Près de six mois après le début de la guerre au Moyen-Orient, l’Iran a qualifié lundi d’aveu de défaite la menace américaine d’un «D-Day économique». Washington prévoit de détailler cette campagne de pression pour couper les dernières lignes de survie de Téhéran, sur fond d’impasse diplomatique et de tensions persistantes autour du détroit d’Ormuz.
L’administration américaine cherche à resserrer l’étau autour de l’économie iranienne. Le secrétaire au Trésor américain, Scott Bessent, a annoncé dans une tribune publiée par le journal financier britannique qu’un «D-Day économique» – en référence au Débarquement allié de 1944 en France – allait viser les dernières ressources du pays.
Sur les réseaux sociaux, Scott Bessent a affirmé que les États-Unis avaient démantelé les capacités militaires de l’Iran, détruit près de 100 % de ses usines militaires et mis fin à son programme nucléaire
. Cette communication agressive intervient alors que le conflit régional, déclenché le 28 février par une offensive israélo-américaine contre Téhéran, reste dans l’impasse sur le plan diplomatique.
La riposte verbale de Téhéran face aux annonces de Washington
Du côté iranien, ces annonces ont été accueillies avec sarcasme et fermeté. Le vice-ministre iranien des Affaires étrangères, Kazem Gharibabadi, a rejeté ces arguments en pointant une contradiction flagrante dans le discours américain.

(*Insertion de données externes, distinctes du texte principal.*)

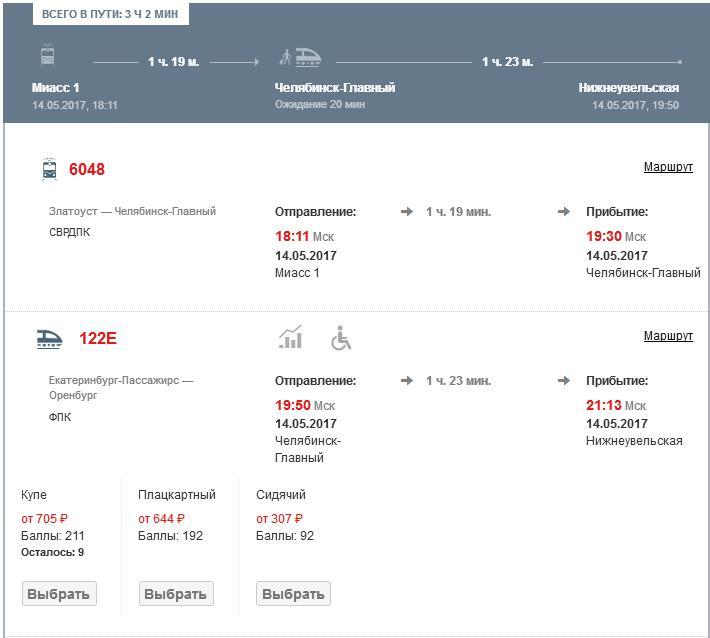Click the wheelchair accessibility icon
710x638 pixels.
coord(342,339)
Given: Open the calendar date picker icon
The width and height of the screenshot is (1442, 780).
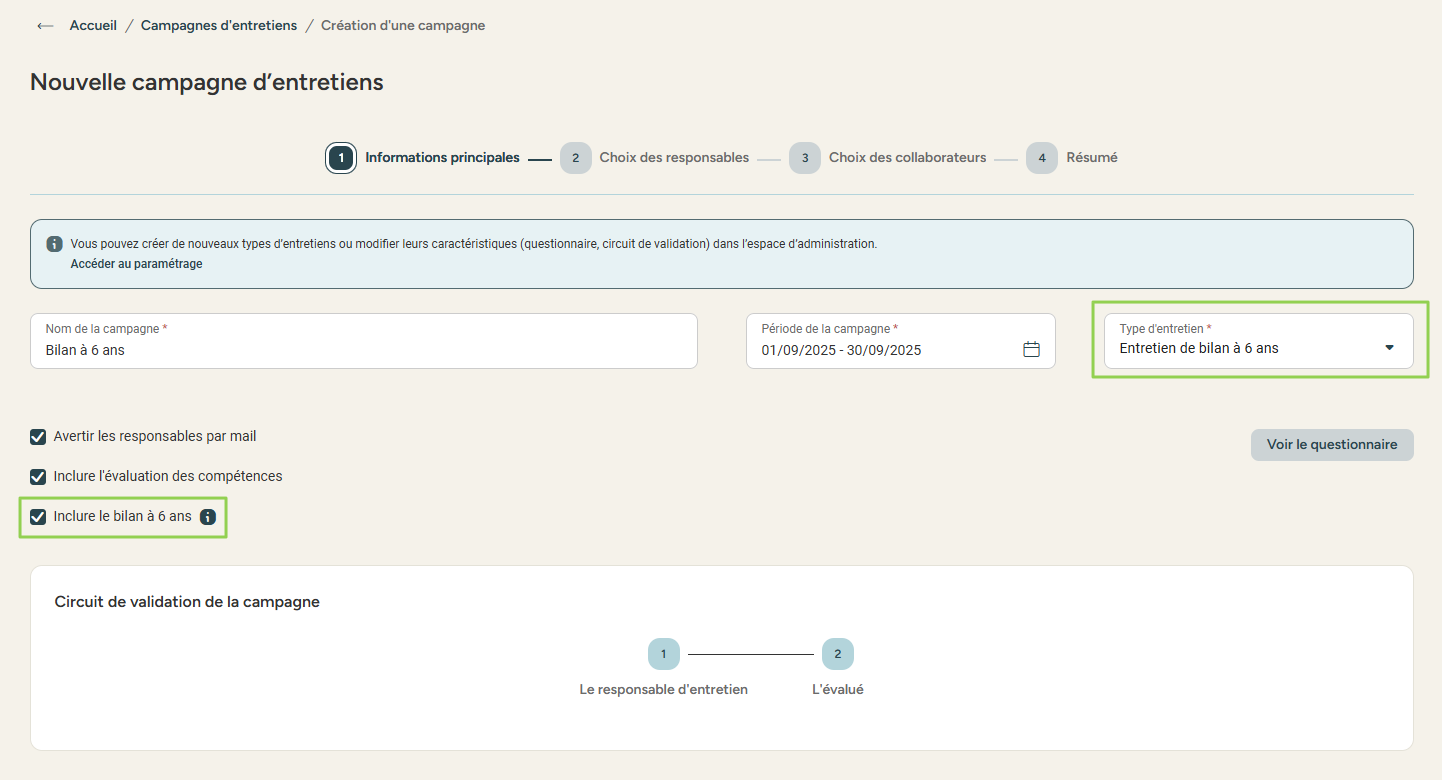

Le Corps des gardiens de la révolution islamique iranien a adopté une position similaire. Le porte-parole de l’organisation, Hossein Mohebbi, a estimé que ces nouvelles mesures punitives équivalaient à un aveu implicite
de l’échec des États-Unis sur le front militaire, affirmant que Washington n’aurait pas besoin d’une telle campagne s’il avait réellement triomphé sur le terrain.
Menaces de sanctions secondaires et réalignements régionaux
Washington a averti que tout État maintenant des relations commerciales avec Téhéran verrait sa propre économie lourdement pénalisée. En réaction, le porte-parole du ministère iranien des Affaires étrangères, Esmaïl Baghaï, a prévenu lors d’une conférence de presse que toute complicité avec l’Amérique dans la mise en œuvre de ses actions agressives contre l’Iran aura assurément ses propres conséquences
, qualifiant ces pressions de terrorisme économique.
Les répercussions économiques s’étendent déjà au-delà des belligérants. Les Émirats arabes unis ont annoncé la suspension jusqu’à nouvel ordre de tous les échanges commerciaux et transactions financières avec l’Iran. En parallèle, la Chine, partenaire stratégique de Téhéran, a jugé que la stratégie de pression américaine ne permettrait pas de résoudre le conflit.
Le verrou du détroit d’Ormuz et la situation humanitaire intérieure
Au cœur de la confrontation, le détroit d’Ormuz reste largement sous contrôle iranien. Cette artère stratégique, par laquelle transitait un cinquième des hydrocarbures mondiaux, est verrouillé par Téhéran depuis six mois. La situation a provoqué une envolée des cours du pétrole et accentue la pression politique sur l’administration américaine à l’approche des élections de mi-mandat en novembre.

L’Autorité iranienne du détroit du Golfe persique a réitéré sa ligne dure, avertissant que les navires récalcitrants s’exposent à des amendes, des détentions ou des confiscations. Parallèlement, des discussions se poursuivent entre Téhéran et Oman, tandis que des médiations diplomatiques sont menées par le Pakistan, dont le chef de l’armée était attendu pour des entretiens dans la capitale iranienne.
Sur le plan intérieur, les sanctions pèsent lourdement sur la population malgré le discours officiel affichant l’autonomie du pays. Le président iranien, Massoud Pezeshkian, a reconnu que la nation fait face à de nombreuses difficultés économiques
.
| Indicateur économique | Donnée vérifiée |
|---|---|
| Inflation sur douze mois (au 22 juillet) | 66 % (contre 46 % en février) |
| Taux de change (dollar contre rial) | 1,88 million de rials (contre 1,65 million avant le conflit) |
| Exportations pétrolières (mi-août) | 0,4 million de barils par jour (contre deux millions avant la guerre) |
Selon les données de la société de suivi maritime Kpler rapportées par la presse francophone, le blocus des ports iraniens a fait chuter les ventes de brut à un niveau historiquement bas. Des habitants interrogés à Téhéran témoignent d’une réalité quotidienne particulièrement éprouvante, alors que le pays subit les conséquences cumulées du conflit et des décennies de restrictions internationales.